All of this pulpish nonsense is played out onscreen with considerable style, befitting the picture’s sizable budget. The Italian locations are lovely, and director Ridley Scott bathes everything in blue-green shafts of light for atmosphere, whenever possible adding the swirls of mist, fog and smoke he so loves to evoke a somber, threatening mood. But he’s far less successful at pacing and construction; the action is oddly lackadaisical and languid, and the big set-pieces (such as Lecter’s final encounter with Pazzi and the penultimate pigs-in-the-arena sequence which recalls, on a much smaller stage and to far more freakish effect, the helmer’s “Gladiator”) are very clumsily cobbled together. Nor, except for Hopkins, does Scott secure performances of much distinction.
Moore is a fine actress, but as written here Starling is a much less interesting figure than she was in “Lambs,” and the generalized moroseness that Moore brings to the role isn’t terribly compelling. Giannini is at his rumpled, sweaty best as Pazzi, but much of his segment of the picture has a digressive feel. Liotta plays a bureaucratic rat all too convincingly, while Frankie R. Faison (the only other holdover from “Lambs” besides Hopkins) is amiably nonchalant as Lecter’s erstwhile guard. As for Oldman, he does the Machiavellian shtick for which he’s famous with his accustomed gusto, but the heavy makeup obscures whatever else he might be attempting with the role. Hans Zimmer’s music score is too insistent, but Patrick Cassidy contributes an operatic duet based on Dante’s “La vita nuova” that’s rather bewitching.
In sum, there’s a good deal to admire about “Hannibal” in filmmaking terms, especially Hopkins’ performance. But while Jonathon Demme’s brilliant “The Silence of the Lambs” (and, to a lesser extent, Michael Mann’s 1996 “Manhunter,” adapted from “Red Dragon”) managed, like the novels on which they were based, to transcend the pulpish nature of their subjects, Scott’s movie remains, for all its superficial strengths, firmly reflective of it. And while those earlier pictures were intense, unsettling and genuinely frightening, this one is merely titillating. Based on an inferior source and, as an adaptation, more dutiful than inspired, it winds up being neither cinematic feast nor famine. But at least it won’t require a whole case of Chianti to make it palatable; a single pre-screening glassful should suffice.

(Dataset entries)
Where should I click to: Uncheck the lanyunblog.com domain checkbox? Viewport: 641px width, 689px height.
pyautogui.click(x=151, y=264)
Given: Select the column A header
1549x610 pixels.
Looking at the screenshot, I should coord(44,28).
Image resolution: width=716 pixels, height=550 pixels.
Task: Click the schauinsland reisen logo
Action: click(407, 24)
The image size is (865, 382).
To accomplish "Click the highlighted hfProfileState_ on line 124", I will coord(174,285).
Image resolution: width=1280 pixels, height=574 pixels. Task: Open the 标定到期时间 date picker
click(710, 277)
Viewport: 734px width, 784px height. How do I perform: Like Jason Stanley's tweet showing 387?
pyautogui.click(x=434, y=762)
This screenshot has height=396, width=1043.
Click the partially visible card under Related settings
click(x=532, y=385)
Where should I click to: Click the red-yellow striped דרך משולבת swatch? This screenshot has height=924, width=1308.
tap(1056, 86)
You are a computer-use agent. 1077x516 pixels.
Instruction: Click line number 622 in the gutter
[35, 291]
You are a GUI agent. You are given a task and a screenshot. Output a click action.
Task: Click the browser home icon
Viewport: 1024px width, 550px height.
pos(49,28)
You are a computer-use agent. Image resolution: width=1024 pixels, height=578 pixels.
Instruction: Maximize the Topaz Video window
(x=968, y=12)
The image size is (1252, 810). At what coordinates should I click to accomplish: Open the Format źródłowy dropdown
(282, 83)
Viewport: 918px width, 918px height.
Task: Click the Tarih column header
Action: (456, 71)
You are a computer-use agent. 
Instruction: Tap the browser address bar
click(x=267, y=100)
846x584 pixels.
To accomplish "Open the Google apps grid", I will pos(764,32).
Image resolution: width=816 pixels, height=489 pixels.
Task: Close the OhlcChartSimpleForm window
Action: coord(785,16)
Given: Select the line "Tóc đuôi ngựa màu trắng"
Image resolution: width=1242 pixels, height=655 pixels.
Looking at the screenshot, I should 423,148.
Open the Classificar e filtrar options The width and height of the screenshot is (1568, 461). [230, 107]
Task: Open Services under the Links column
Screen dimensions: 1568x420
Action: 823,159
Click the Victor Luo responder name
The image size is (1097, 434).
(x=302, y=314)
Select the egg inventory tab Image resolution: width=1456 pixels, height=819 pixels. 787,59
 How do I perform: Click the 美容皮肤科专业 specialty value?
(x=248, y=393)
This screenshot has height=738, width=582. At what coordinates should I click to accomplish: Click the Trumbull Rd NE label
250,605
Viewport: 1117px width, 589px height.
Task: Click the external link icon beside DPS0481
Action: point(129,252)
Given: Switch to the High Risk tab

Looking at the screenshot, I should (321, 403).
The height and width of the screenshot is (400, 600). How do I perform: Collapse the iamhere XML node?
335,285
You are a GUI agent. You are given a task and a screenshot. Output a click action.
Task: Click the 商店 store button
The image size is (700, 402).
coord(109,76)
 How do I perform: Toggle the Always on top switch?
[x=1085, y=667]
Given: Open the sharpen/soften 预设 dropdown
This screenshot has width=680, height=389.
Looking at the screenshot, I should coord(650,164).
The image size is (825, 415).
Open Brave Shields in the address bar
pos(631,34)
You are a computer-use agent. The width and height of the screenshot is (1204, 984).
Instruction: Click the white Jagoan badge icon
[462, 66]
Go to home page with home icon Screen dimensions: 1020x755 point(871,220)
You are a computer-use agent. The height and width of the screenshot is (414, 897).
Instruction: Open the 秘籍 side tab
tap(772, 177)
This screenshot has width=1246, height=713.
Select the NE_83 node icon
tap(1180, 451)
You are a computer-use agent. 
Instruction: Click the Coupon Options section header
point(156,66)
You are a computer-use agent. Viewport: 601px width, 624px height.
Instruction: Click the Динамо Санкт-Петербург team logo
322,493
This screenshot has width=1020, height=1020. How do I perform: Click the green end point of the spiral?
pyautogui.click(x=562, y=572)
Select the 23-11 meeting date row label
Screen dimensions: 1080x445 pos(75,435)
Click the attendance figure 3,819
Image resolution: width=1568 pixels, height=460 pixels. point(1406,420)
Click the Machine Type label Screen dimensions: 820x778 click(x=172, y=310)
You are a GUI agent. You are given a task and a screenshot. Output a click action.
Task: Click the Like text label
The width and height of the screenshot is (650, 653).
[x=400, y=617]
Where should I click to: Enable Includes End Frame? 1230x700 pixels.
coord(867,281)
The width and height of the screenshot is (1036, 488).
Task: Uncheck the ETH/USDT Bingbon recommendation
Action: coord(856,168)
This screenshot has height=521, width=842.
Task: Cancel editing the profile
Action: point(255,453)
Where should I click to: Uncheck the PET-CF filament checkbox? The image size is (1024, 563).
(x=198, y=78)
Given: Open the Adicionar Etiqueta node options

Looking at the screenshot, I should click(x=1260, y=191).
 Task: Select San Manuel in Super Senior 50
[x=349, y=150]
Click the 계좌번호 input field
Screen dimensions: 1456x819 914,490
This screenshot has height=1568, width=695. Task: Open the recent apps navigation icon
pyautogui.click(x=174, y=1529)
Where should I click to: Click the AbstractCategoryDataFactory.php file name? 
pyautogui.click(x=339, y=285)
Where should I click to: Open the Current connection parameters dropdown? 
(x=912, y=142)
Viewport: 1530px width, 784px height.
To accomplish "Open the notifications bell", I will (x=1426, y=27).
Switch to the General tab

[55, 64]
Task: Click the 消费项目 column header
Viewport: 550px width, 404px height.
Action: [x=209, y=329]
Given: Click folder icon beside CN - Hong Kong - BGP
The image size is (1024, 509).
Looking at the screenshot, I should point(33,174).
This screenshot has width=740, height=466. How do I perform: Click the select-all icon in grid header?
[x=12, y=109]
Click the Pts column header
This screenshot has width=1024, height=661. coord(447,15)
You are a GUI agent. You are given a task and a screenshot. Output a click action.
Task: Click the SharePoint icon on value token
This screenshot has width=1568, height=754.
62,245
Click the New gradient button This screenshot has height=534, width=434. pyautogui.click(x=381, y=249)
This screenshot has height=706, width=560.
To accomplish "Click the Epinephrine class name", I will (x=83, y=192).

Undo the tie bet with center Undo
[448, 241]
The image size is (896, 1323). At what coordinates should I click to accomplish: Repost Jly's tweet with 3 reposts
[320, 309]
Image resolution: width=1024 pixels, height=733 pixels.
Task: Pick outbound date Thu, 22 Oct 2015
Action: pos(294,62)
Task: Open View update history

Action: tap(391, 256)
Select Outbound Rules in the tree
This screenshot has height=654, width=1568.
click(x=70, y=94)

YOUR TASKS:
• A. For each statement about the film review, say yes or no according to whether it agrees with the review, and quote the words of the review that decide it.
(i) The review calls Hans Zimmer's music score too insistent.
(ii) Frankie R. Faison is the only actor besides Hopkins who returns from "Lambs."
(iii) The review says the big set-pieces are skillfully put together.
• B. Extract the passage of the film review that begins at the words "In sum, there’s" and ends after "glassful should suffice.", copying it word for word.
• C. Answer these questions from the film review:
(i) Who plays Pazzi?
(ii) Which earlier film by the same director does the pigs-in-the-arena sequence recall?
(iii) Which 1996 film by Michael Mann does the review mention?
The records have nothing to do with the film review.

OUTPUTS FOR THE TASKS:
• A.
(i) Yes: "Hans Zimmer’s music score is too insistent"
(ii) Yes: "the only other holdover from “Lambs” besides Hopkins"
(iii) No: "are very clumsily cobbled together"

• B.
In sum, there’s a good deal to admire about “Hannibal” in filmmaking terms, especially Hopkins’ performance. But while Jonathon Demme’s brilliant “The Silence of the Lambs” (and, to a lesser extent, Michael Mann’s 1996 “Manhunter,” adapted from “Red Dragon”) managed, like the novels on which they were based, to transcend the pulpish nature of their subjects, Scott’s movie remains, for all its superficial strengths, firmly reflective of it. And while those earlier pictures were intense, unsettling and genuinely frightening, this one is merely titillating. Based on an inferior source and, as an adaptation, more dutiful than inspired, it winds up being neither cinematic feast nor famine. But at least it won’t require a whole case of Chianti to make it palatable; a single pre-screening glassful should suffice.

• C.
(i) Giannini
(ii) “Gladiator”
(iii) “Manhunter”